- **Dataset records**:
******************************
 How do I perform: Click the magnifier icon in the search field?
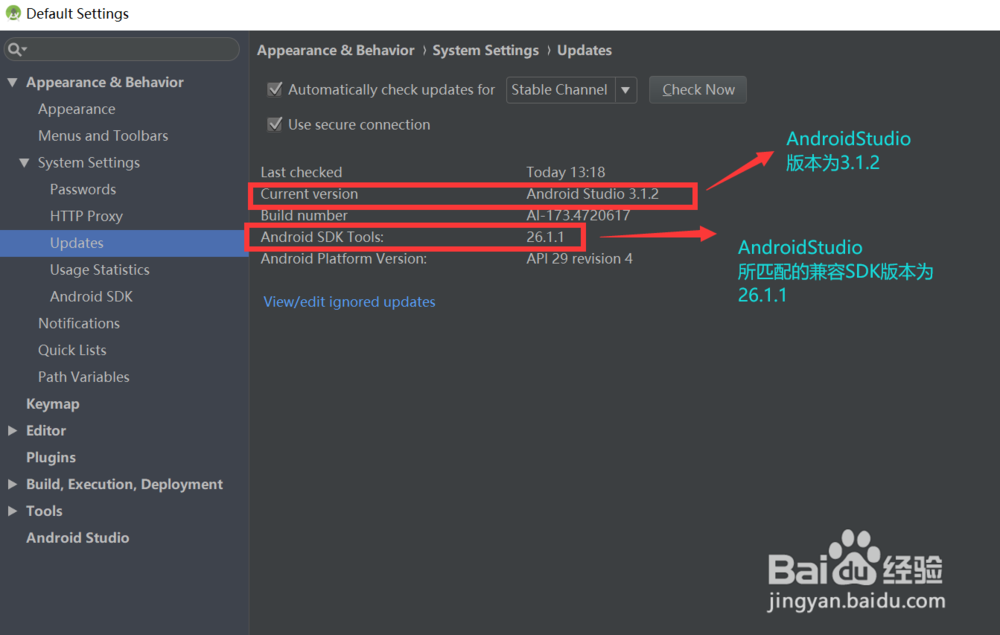[15, 48]

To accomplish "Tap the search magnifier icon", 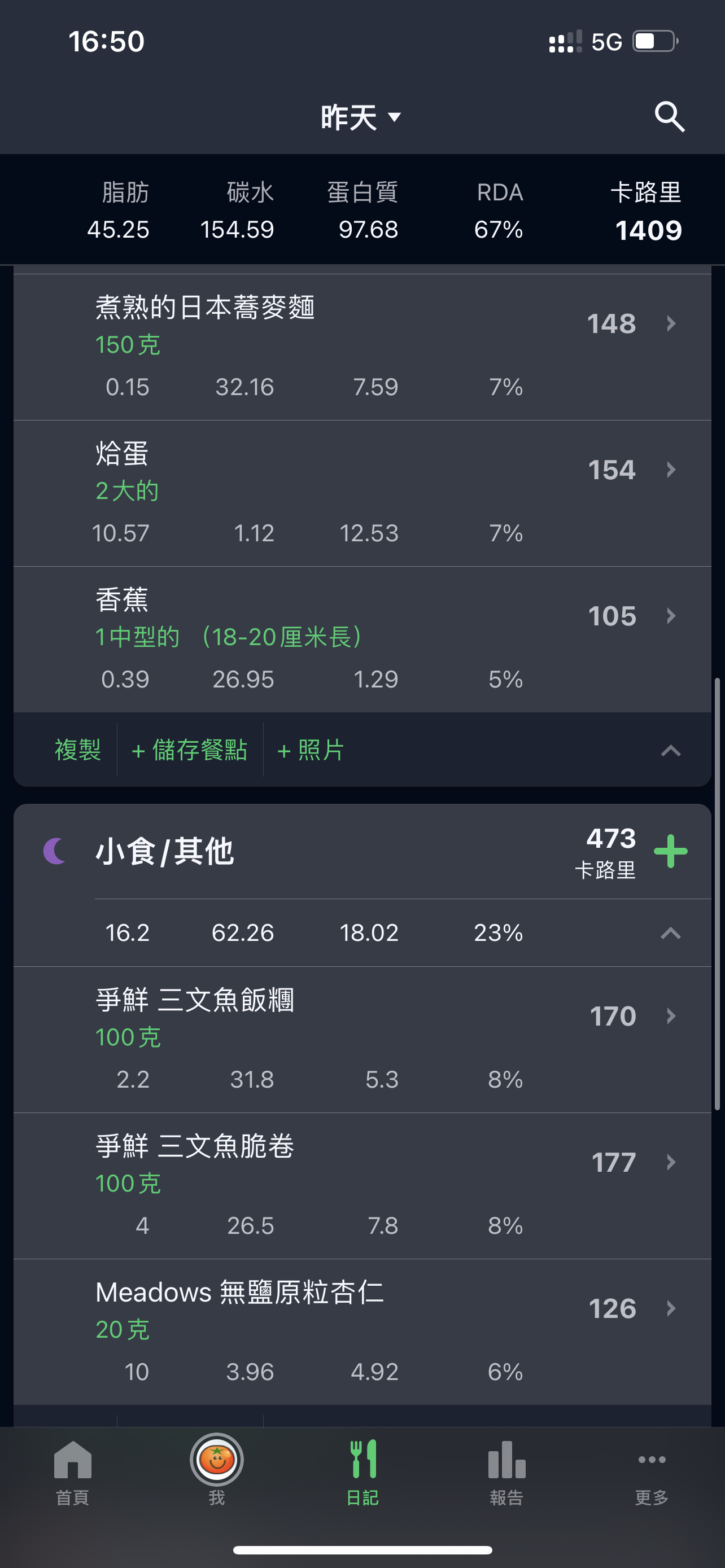I will [x=670, y=116].
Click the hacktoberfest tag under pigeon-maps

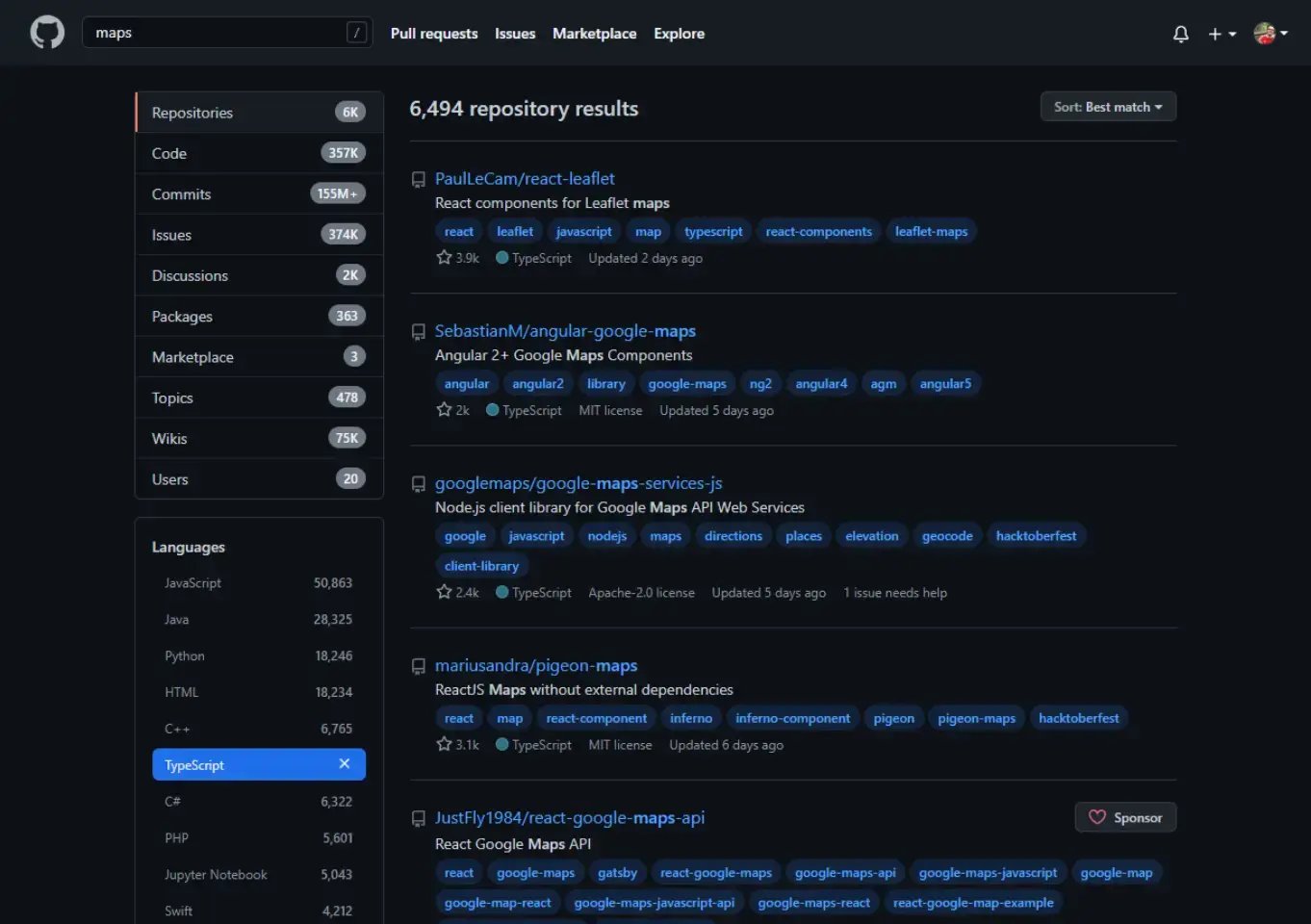[x=1078, y=718]
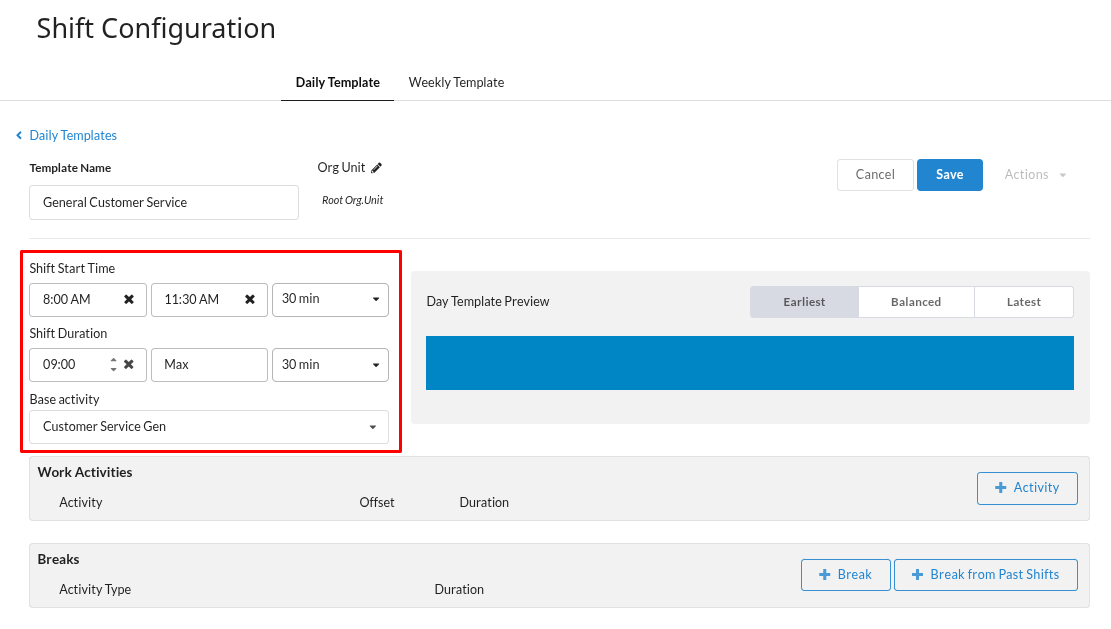Screen dimensions: 1111x629
Task: Clear the 09:00 shift duration value
Action: tap(129, 365)
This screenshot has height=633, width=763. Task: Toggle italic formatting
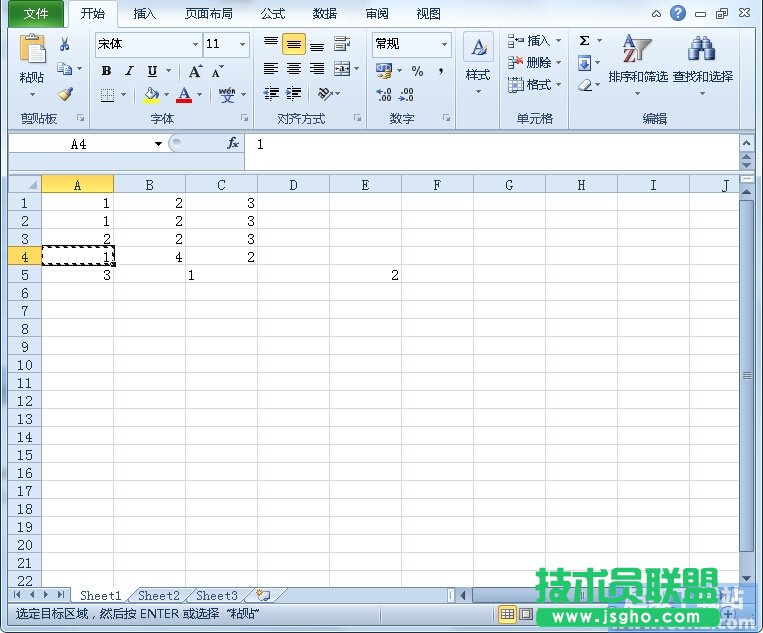coord(129,71)
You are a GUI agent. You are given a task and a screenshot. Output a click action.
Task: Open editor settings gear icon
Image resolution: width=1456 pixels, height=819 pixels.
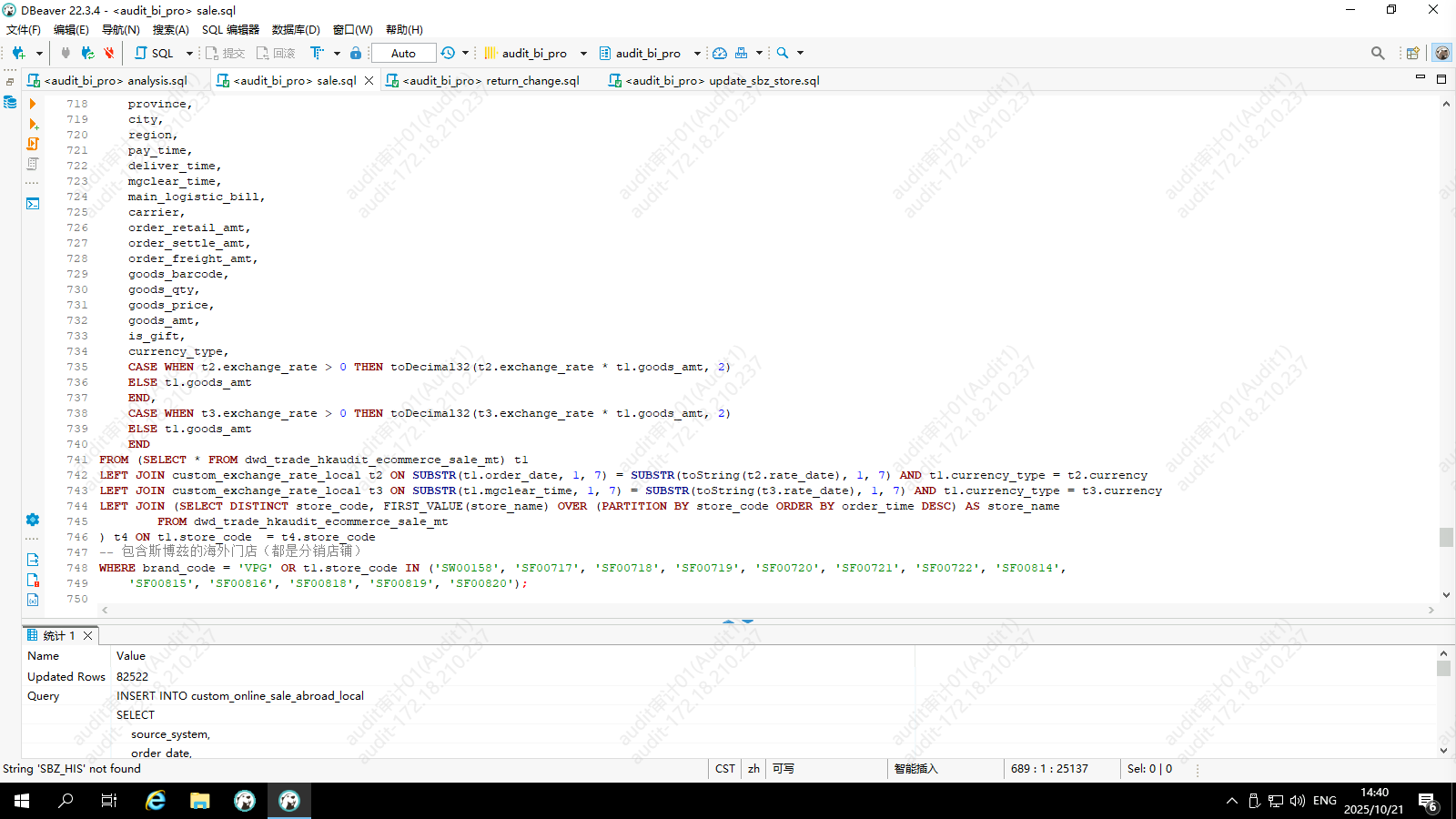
******************************
- **YOUR INSTRUCTIONS**: Output exactly the lines from the one containing "Task: Open editor settings gear icon" through the last line of the records above, both included, leaving out any pictures.

- **RESPONSE BOX**:
Task: Open editor settings gear icon
Image resolution: width=1456 pixels, height=819 pixels.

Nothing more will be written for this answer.